Section 3923 prohibited the use of Eminent Domain as a way of acquiring wetlands. It stated that acquisition of wetlands which were built for ranching, farming, or for the purpose of conservation of either could not be acquired through the powers of the Condemnation Act of 1888 or Eminent Domain.

===Subchapter IV – Wetlands Inventory and Trend Analysis===

Subchapter IV 16 U.S.C § 3931 – 3932 dealt with the National Wetlands Inventory Project and Reports to Congress. Section 3931 instructed the Secretary along with the Director of the United States Fish and Wildlife Service to continue the Inventory Project of the National Wetlands. By September 30, 1988 the maps were to be completed for the entire coastal zone of the United States, floodplains of all major rivers, and the Prairie Pothole regions; ten years later on September 30, 1998 maps of the rest of the contiguous United States were to be completed and presented. All other noncontiguous portions of the United States were to be completed two years later by the same date. A deadline of September 30, 1990 was set for the beginning of reports to be presented to update and improve the information outlined in the report entitled “Status and Trends of Wetlands and Deepwater Habitat in the Coterminous United States, 1950s to 1970s” dated September 1982. These reports were to be presented every 10 years to ensure all information was kept up-to-date. All wetlands maps were to be digitized and a digital wetlands database was to be set up to provide digital access to all maps on wetlands contained in the United States.

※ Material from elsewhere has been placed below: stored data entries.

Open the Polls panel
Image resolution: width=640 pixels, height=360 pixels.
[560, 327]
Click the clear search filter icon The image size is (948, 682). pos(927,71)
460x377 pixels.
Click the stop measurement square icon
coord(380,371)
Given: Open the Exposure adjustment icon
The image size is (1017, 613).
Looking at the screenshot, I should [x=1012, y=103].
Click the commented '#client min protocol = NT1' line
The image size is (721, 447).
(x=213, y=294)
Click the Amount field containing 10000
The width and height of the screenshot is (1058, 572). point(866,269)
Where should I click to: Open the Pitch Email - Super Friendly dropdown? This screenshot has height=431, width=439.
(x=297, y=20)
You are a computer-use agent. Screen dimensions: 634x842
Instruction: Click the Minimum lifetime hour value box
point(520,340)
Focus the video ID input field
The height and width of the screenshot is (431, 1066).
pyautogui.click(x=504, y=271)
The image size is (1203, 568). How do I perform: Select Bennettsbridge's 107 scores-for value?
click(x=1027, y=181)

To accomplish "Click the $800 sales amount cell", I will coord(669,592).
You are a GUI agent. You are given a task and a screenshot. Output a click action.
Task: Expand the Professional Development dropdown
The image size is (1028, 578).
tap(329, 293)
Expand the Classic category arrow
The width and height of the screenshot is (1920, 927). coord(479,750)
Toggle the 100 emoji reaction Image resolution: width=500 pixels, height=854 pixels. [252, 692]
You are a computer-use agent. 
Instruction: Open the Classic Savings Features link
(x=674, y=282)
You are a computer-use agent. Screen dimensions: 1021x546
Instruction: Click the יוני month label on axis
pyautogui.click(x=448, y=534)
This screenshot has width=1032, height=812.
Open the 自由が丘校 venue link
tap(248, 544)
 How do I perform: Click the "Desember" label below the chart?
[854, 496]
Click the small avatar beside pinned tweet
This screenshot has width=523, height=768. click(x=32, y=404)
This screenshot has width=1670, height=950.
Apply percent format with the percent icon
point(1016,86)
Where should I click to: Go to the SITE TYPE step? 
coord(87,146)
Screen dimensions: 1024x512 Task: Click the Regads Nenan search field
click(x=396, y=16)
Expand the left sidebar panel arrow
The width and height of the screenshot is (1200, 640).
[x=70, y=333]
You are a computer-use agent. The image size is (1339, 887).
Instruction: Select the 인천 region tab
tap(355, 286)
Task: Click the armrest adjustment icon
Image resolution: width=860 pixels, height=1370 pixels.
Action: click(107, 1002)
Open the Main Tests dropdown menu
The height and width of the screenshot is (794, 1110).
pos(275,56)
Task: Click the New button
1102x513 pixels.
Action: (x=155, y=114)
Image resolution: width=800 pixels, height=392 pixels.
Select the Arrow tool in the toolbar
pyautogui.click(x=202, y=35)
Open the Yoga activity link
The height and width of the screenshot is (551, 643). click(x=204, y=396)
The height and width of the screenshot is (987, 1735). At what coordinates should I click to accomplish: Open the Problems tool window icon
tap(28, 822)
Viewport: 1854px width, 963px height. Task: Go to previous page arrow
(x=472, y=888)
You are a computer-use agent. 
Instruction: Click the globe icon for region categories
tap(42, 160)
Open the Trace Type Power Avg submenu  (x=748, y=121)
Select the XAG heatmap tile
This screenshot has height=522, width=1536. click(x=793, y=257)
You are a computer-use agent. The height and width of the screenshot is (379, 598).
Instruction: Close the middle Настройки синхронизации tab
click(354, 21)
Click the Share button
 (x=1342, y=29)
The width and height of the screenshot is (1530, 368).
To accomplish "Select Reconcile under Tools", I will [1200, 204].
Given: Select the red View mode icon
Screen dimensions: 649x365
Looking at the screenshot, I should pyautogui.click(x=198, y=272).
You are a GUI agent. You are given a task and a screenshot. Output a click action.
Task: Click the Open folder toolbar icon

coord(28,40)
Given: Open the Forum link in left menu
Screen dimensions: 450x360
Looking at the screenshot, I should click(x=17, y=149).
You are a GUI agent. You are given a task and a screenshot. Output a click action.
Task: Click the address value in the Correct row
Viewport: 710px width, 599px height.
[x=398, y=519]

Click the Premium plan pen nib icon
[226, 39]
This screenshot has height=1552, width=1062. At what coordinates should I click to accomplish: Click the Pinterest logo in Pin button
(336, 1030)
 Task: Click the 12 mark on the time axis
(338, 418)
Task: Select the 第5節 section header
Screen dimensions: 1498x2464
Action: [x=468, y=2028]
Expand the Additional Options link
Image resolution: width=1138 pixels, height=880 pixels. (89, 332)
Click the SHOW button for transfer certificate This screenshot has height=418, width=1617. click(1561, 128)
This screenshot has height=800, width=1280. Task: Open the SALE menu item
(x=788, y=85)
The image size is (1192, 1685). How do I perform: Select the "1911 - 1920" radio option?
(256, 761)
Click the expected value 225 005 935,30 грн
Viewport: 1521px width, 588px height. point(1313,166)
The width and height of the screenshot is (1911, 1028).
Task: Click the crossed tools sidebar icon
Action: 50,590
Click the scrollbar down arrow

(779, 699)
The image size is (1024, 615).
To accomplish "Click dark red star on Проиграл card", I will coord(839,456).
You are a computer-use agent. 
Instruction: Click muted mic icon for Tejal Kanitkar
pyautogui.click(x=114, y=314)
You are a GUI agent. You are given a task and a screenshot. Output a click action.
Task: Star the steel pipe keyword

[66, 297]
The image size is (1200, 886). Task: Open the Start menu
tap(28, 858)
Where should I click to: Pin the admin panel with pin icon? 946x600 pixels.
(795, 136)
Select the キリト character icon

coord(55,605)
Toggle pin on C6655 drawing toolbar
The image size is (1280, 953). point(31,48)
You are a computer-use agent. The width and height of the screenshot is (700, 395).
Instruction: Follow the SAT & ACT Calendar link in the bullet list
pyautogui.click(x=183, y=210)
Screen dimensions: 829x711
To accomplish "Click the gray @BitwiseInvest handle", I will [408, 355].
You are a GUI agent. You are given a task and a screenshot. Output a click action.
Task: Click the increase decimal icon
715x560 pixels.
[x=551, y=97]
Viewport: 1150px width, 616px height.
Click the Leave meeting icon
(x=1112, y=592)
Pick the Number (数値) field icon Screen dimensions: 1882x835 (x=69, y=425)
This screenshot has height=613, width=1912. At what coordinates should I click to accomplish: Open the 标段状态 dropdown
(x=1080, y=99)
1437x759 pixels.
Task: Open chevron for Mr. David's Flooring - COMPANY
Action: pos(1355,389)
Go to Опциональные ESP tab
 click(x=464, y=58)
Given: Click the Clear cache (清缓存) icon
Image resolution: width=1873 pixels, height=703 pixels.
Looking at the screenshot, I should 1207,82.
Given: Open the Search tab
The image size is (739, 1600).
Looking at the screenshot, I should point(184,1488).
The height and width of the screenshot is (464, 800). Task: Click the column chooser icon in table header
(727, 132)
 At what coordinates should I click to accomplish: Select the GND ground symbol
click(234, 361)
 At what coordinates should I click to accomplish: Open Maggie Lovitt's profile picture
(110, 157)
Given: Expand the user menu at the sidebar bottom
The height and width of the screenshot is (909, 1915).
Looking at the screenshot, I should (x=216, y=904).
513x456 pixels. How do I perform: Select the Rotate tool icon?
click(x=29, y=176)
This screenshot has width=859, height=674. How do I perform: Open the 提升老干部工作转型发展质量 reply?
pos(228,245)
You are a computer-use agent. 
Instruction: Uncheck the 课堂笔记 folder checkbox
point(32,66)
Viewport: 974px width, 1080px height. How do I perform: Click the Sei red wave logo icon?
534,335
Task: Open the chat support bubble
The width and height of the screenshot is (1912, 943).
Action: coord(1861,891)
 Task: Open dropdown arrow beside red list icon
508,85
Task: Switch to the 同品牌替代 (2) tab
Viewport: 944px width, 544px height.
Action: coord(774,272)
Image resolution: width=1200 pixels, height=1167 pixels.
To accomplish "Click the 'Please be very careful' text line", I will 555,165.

Section 3932 provided a guideline for the reports to Congress and the contents of these reports. The Secretary of Agriculture along with the Secretary of the Interior were instructed to coordinate with each other in the preparation and submission of reports to all invested committees. The content of these reports were to provide a detailed analysis of the cause of wetland destruction, degradation, protection, and enhancement. Also to be provided in the reports were an analysis of all Federal expenditures which resulted in wetlands destruction, degradation, protection or enhancement.